MIXED GONADAL DYSGENESIS

Mixed gonadal dysgenesis (MGD) is an intersexual genetic abnormality caused by a defect in the sex chromosomes (gonosomes) associated with dysgenetic gonads and retained Müllerian structures. The most common gonosomal aberration in MGD is 45 X0/46 XY mosaic karyotype. The external genitalia could be normal looking female and these children will present later in life with primary amenorrhea. Otherwise, it could be ambiguous: clitoromegaly and urogenital sinus to a sizable phallus with hypospadia. A uterus and one or both fallopian tubes may also be present. MGD is characterized by a streak gonad and a contralateral testis (that is typically cryptorchid) or bilateral streak testes. The testis might show prepubertal tubules lined by a few spermatogonia and immature Sertoli cells. Female gender assignment is usually preferred, but male assignment is an alternative in instances of extreme virilization.
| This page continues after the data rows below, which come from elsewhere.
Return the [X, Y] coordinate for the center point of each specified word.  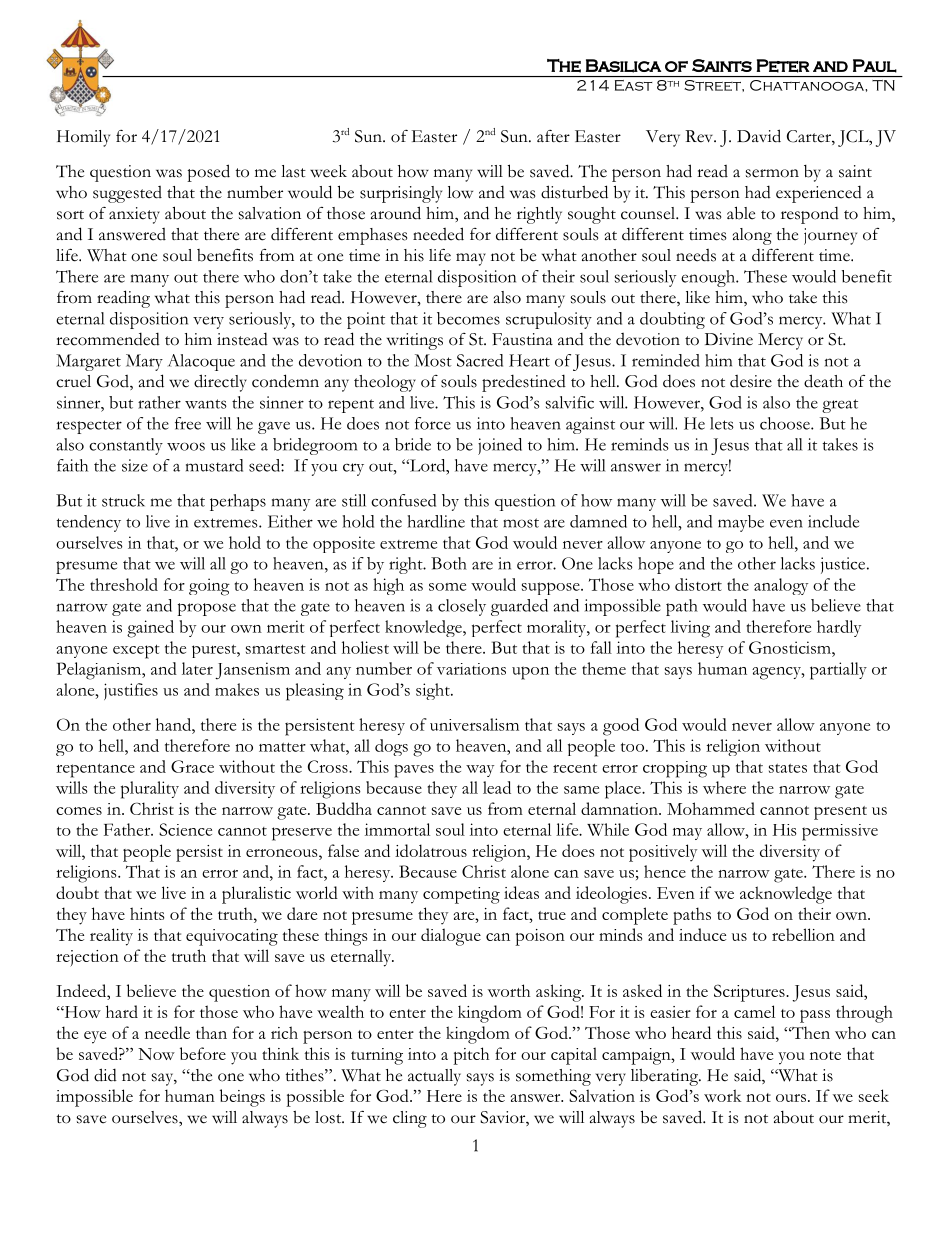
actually [434, 1077]
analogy [781, 586]
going [209, 587]
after [553, 136]
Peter [783, 66]
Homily [83, 138]
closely [462, 607]
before [203, 1053]
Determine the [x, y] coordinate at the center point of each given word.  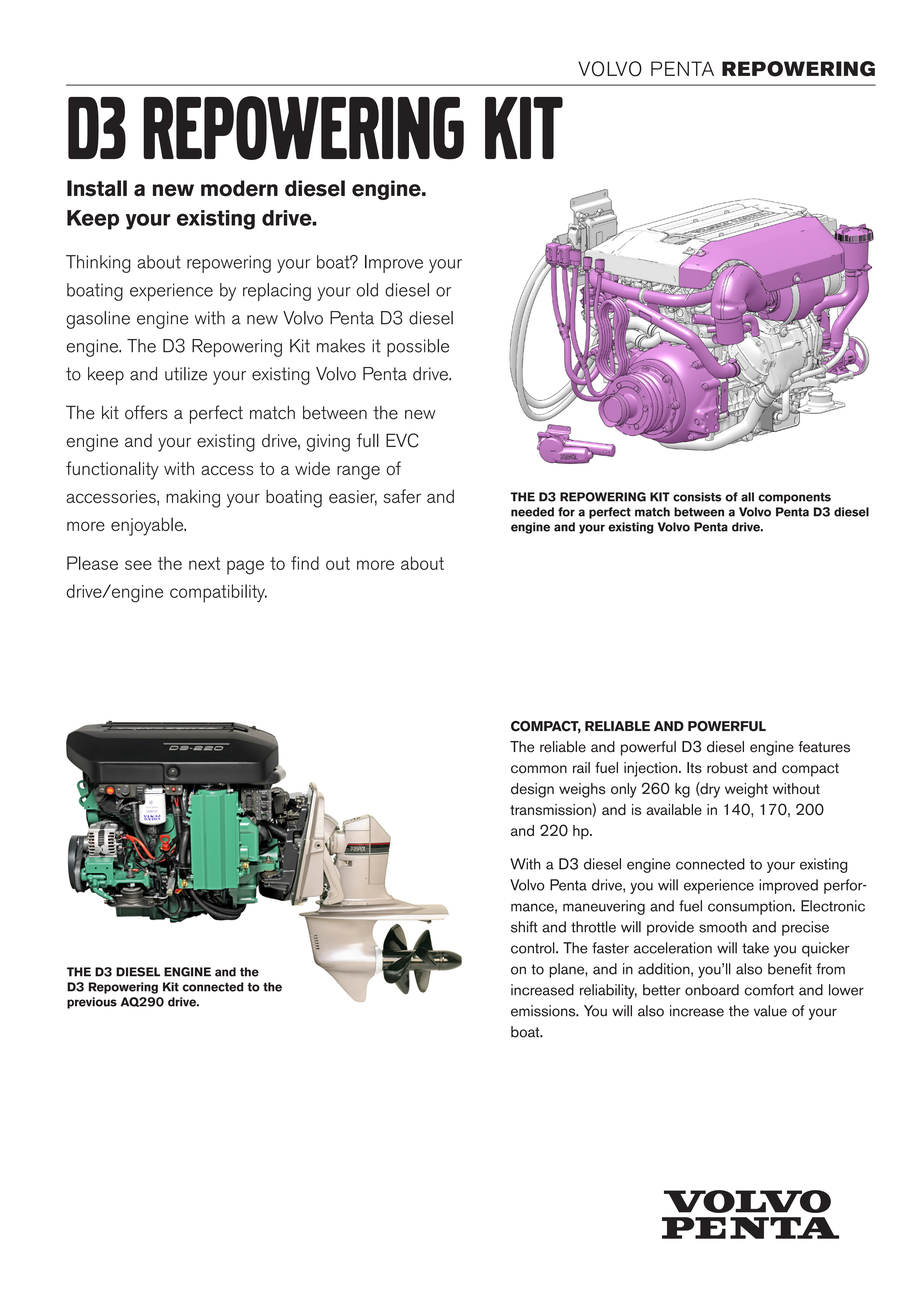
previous [92, 1003]
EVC [402, 440]
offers [146, 412]
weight [746, 790]
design [532, 790]
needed [532, 512]
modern [239, 188]
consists [697, 497]
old [367, 290]
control [534, 948]
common [539, 769]
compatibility [218, 593]
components [794, 498]
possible [418, 348]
Dysgenetic gonads with the presence of a Y chromosome or a translocated fragment have a significant risk of developing malignant gonadoblastoma (though seminoma and dysgerminoma can occur). Routine early bilateral gonadectomy is advice in MGD. The child to be raised as a female will need clitoral recession and vaginoplasty in early infancy. If it is to be raised as male, then various types of hypospadias repair can be done, gonads can be replaced with prostheses, the prepenile scrotum reconstructed and Müllerian structures removed.